Head Coach Grant Anderson said having all teams still involved was ‘massively important’.
“Having those players involved who are not in the finals has a real benefit to the preparation because you get the opportunity to run your opposition attack shapes, which is a big plus in the preparation,” he said.
“It also shows where the club is – having these players from First Grade and Third grade who want to be there to help their mates across all grades.”
Taking some ‘post-season’ hits for the club this week has been veteran First Grade forward Dylan Rowe.
Although disappointed not to be still in the finals chase, Rowe said there was no question where he needed to be.
“It is hugely important for me to stay involved with the other teams in the finals series,” the straight-shooter said.
“Every year I have played club footy it has never been about playing First Grade or Second Grade or whatever, I play for Bond.
“So, if you are playing for the club you stay involved, no matter if your team has won the Wooden Spoon or is in the grand final. You have to be there.
“As a regular in first grade we depend on those fellows below us to get us ready all year. It is only right to return the favour.”
Rowe wasn’t holding back when involved in opposed sessions with Second Grade this week. And he brought something extra to those sessions.
The now-30-year-old played seven seasons and about 100 games for Brisbane Souths, who are Bond Second Grade’s opponents on Sunday.
The team sheets may have changed since he last ran on for Souths in 2017, however he was more than happy to prepare his Bond clubmates for the ‘type’ of player they will face on Sunday.
“The type of player that Souths produces is full of heart, strong and who likes to bang into things and take on a really physical game. They like to run hard and tackle hard.
“So hopefully I can try to prepare them for that … maybe give them a few harder knocks at training than what they are used to just to get the body calibrated.”
A few aches and pains this week will help Rowe exorcise some of the lingering frustrations from a First Grade season that, although cruelled by a massive injury toll, ultimately fell short of expectation.
The club’s premier side finished in fifth place and was still within striking distance of fourth when Covid dropped the curtain on the home and away season.
“I am not one to sugarcoat things, but I guess the polite way to put it is that we did not meet our own expectations,” said Rowe.
“We can say that Covid threw a spanner in the works if we want, but realistically we should never have put ourselves in that position. We lost some games that we should have won.

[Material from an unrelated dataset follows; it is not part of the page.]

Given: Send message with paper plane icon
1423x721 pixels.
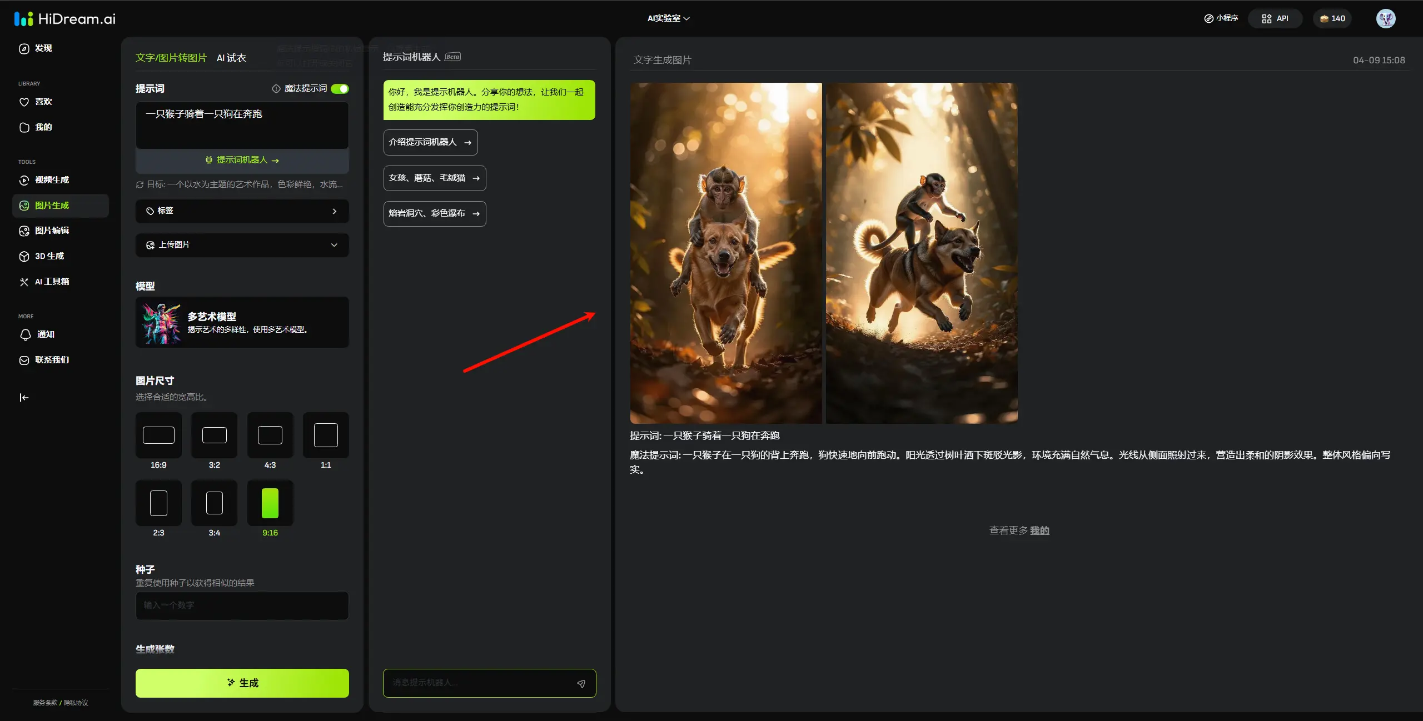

“When I look back, there are two things that I will remember the most about this season. There were chances that went begging for sure. But on the positive side, despite using almost 50 players in First Grade because of injury, we actually banded together quite well and overcame a lot of those obstacles.
“With all respect to the other clubs, I think if any of them had used 50 players they would have been close to the wooden spoon. I think our club showed real character to push as far as we did despite a ridiculous injury toll.”
Although just recently ticking over into the 30 age bracket, and with a baby on the way, Rowe says he has no thoughts of retiring and is looking forward to being part of Bond’s future and building the club’s culture, which he says is unrecognizable to how it was when he first joined in 2019.
“I don’t think that the Bond Rugby Club’s culture is a finished product yet,” he said.
“I think our culture is one of being unbelievably inclusive and ever-shifting to make everyone as comfortable as possible.
“Just like any other ‘workplace’, you are going to get all sorts of people roll through and you have to acclimatise to those different people. We do that really well at Bond. I think this is one of the few rugby clubs where, as a 30-year-old, I go for a coffee or beer with mates who are 19 years old.
“You just don’t see that at many other clubs. It is a very unique culture. It is not necessarily defined just yet, because we are still working it out. But I like where it is going.”